§ Excerpt

------------

On January 14, 2021, the NLRB issued a decision in Asociacion de Empleados del Estado Libre Asociado de Puerto Rico, 370 NLRB No. 71. The decision involved the issue of whether a term of employment contained in a collective bargaining agreement continues after the expiration of the contract. This issue has been vexing for employers and unions for years.

The case centered around a Puerto Rico Law, Law No. 148, that requires certain employers to pay their employees Christmas bonuses of up to $600 annually between November 15 and December 15. The law does not apply, however, “in cases where the … employees receive an annual bonus by collective agreement.”

The employer here was a Puerto Rican corporation subject to Law No. 148. The CBA at issue ran from July 2013 through June 2017. Like all of the parties’ prior CBAs, the CBA provided for a Christmas bonus. The language at issue provided: “[The Respondent] will grant the Christmas Bonus as provided in [Law No. 148] with the following modification”. The CBA then provided for bonus payments according to differing formulas in 2013, 2014, 2015, and 2016. For context, the 2016 modification provided for a bonus of 8.65% of an employee’s salary up to a maximum of $40,000.

------------

§ Records for locating the described items
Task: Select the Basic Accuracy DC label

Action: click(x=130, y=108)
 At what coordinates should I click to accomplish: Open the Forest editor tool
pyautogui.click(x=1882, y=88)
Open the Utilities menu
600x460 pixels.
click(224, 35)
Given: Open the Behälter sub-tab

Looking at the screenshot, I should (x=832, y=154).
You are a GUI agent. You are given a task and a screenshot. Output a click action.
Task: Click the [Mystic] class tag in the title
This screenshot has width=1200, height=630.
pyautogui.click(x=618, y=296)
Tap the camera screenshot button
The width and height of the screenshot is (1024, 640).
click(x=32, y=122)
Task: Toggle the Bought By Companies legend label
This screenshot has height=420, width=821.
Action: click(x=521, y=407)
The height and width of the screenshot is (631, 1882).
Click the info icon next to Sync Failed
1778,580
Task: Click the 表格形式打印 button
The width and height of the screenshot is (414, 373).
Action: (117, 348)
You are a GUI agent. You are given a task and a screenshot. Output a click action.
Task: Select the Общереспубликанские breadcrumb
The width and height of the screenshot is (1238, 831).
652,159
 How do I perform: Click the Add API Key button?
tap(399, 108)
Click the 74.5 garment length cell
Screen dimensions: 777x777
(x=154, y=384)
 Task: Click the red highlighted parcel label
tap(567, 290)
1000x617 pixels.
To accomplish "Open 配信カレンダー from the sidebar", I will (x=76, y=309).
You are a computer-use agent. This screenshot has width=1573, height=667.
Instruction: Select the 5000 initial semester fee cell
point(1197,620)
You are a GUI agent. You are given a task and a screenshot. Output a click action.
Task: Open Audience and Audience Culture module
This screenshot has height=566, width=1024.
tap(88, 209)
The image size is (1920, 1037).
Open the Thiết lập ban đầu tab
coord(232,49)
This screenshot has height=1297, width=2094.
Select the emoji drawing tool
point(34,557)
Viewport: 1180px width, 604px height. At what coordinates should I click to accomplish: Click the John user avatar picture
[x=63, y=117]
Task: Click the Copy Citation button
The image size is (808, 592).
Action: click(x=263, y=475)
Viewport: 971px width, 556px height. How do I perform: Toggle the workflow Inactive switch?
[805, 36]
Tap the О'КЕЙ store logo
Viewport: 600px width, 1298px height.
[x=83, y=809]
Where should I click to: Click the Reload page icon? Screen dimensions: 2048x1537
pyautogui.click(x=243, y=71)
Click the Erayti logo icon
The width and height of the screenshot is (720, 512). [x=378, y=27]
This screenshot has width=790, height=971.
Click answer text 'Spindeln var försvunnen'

------------

§ Problems to solve
[1] Extract the passage of the NLRB decision summary between "On January 14, 2021, the" and "unions for years.", inclusive.
[2] Copy the lines of the records between the lines holding "The image size is (1920, 1037)." and "[x=63, y=117]", inclusive, reproducing them verbatim.

§ Solutions in order
[1]
On January 14, 2021, the NLRB issued a decision in Asociacion de Empleados del Estado Libre Asociado de Puerto Rico, 370 NLRB No. 71. The decision involved the issue of whether a term of employment contained in a collective bargaining agreement continues after the expiration of the contract. This issue has been vexing for employers and unions for years.

[2]
The image size is (1920, 1037).
Open the Thiết lập ban đầu tab
coord(232,49)
This screenshot has height=1297, width=2094.
Select the emoji drawing tool
point(34,557)
Viewport: 1180px width, 604px height. At what coordinates should I click to accomplish: Click the John user avatar picture
[x=63, y=117]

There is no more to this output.